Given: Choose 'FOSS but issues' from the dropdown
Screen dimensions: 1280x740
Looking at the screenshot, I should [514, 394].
...
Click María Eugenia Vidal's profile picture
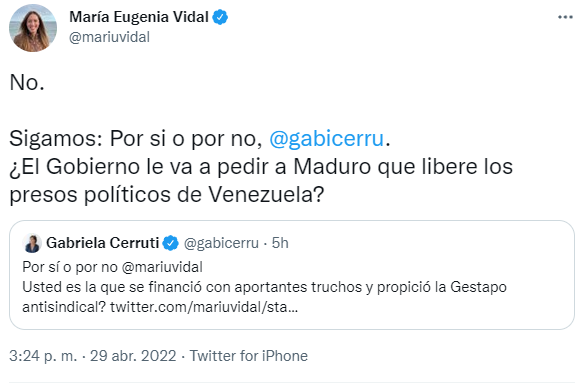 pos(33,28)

- [What you should do]
Please gather every line of the entries above that contains the string "FOSS".

- [Answer below]
Given: Choose 'FOSS but issues' from the dropdown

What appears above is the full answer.